◆ Data to use:
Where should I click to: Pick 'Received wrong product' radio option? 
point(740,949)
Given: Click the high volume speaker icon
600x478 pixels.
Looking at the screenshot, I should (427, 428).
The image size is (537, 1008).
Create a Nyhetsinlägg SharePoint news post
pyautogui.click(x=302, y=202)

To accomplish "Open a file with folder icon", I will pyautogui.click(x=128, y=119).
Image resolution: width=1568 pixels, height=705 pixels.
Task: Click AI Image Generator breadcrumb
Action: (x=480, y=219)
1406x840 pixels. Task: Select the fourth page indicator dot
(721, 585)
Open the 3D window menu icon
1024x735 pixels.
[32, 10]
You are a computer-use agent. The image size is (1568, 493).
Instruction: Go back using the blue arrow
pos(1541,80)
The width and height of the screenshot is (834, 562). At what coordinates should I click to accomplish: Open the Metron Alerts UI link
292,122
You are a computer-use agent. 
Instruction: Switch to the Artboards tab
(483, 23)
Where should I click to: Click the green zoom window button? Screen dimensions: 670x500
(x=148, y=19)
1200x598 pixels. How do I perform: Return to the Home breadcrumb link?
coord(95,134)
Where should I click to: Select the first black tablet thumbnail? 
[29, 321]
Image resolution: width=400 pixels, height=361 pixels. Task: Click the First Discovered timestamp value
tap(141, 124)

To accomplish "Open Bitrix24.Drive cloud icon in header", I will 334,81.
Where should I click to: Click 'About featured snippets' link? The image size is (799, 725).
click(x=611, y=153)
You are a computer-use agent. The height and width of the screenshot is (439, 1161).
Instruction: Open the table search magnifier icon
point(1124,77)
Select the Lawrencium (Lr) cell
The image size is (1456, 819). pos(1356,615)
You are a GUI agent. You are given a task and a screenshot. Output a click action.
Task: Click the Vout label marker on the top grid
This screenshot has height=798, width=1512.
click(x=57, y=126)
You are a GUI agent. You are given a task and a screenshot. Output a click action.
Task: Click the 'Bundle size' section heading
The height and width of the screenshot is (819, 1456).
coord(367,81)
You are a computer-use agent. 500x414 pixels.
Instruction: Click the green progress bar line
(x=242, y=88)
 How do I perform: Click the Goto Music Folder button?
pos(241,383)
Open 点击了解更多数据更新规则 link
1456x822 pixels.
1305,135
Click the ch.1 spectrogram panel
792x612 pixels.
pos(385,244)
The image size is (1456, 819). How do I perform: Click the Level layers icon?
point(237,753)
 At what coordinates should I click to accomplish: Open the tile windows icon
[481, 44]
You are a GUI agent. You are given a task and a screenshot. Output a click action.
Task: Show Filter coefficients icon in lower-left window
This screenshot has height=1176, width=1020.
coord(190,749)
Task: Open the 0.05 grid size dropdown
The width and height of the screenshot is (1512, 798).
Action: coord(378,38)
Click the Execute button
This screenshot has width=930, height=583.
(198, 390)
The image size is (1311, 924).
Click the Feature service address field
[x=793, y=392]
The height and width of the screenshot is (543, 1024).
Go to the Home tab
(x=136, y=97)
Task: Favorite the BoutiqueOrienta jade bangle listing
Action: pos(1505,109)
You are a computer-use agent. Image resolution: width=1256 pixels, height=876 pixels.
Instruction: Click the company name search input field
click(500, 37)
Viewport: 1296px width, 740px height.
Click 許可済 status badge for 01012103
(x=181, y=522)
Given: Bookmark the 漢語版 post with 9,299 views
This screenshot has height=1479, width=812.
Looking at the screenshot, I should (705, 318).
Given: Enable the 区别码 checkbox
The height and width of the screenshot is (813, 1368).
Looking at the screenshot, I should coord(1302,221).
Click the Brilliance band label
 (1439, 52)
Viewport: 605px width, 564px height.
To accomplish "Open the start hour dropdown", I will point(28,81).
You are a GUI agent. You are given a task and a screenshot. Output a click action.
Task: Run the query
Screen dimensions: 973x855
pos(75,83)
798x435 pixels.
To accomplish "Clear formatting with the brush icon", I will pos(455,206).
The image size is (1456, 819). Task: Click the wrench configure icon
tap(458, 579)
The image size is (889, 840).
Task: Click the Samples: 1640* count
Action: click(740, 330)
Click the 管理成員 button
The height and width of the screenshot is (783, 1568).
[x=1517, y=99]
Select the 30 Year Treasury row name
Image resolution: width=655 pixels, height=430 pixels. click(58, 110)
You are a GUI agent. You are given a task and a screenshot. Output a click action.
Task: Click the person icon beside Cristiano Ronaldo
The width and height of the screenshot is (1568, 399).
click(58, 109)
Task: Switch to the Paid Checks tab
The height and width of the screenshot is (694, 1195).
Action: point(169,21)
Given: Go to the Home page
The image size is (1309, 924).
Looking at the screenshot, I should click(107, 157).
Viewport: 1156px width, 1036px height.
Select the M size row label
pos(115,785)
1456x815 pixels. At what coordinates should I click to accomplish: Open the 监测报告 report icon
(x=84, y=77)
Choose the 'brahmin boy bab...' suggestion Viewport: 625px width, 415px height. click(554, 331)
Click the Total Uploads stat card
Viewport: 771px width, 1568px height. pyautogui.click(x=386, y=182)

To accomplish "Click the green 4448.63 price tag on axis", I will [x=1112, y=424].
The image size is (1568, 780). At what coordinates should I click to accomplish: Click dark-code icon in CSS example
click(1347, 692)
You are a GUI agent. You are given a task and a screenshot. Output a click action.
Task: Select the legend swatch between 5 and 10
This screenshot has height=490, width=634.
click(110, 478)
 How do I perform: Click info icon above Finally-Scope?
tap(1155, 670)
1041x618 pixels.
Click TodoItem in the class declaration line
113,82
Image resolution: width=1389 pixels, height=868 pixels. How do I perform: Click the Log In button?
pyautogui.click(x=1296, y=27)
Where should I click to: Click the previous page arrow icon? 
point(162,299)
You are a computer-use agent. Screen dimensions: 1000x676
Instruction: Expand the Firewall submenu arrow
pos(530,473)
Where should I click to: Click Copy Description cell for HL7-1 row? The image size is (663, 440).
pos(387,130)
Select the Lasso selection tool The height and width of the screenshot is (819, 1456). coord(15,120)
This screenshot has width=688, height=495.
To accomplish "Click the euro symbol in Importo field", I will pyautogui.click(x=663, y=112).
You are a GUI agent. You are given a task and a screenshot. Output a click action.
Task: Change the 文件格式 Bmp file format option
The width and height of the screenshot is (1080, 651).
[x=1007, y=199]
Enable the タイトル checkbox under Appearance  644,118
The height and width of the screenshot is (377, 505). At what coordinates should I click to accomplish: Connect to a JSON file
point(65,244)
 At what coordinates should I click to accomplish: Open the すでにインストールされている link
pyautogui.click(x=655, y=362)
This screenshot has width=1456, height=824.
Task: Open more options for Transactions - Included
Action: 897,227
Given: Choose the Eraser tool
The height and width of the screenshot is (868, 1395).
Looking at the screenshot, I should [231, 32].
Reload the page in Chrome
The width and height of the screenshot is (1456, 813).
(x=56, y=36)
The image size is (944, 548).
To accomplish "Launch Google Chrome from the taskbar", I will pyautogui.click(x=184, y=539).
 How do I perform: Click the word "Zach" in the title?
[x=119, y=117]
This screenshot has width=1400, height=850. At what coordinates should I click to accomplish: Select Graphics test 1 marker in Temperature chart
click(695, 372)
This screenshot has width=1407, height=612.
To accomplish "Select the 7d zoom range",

◆ Written problem: Rescale the part that opens with the line containing "How do I perform: Click info" and closes with the line containing "point(162,299)": write out all of those lines again, requests included, with each coordinate in the answers multiplied by 2.25 and rounded to a whole number, halves rounded up. Leave every other line and number unchanged.

◆ Response to this exercise:
 How do I perform: Click info icon above Finally-Scope?
tap(2599, 1508)
1041x618 pixels.
Click TodoItem in the class declaration line
254,185
Image resolution: width=1389 pixels, height=868 pixels. How do I perform: Click the Log In button?
pyautogui.click(x=2916, y=61)
Where should I click to: Click the previous page arrow icon? 
point(365,673)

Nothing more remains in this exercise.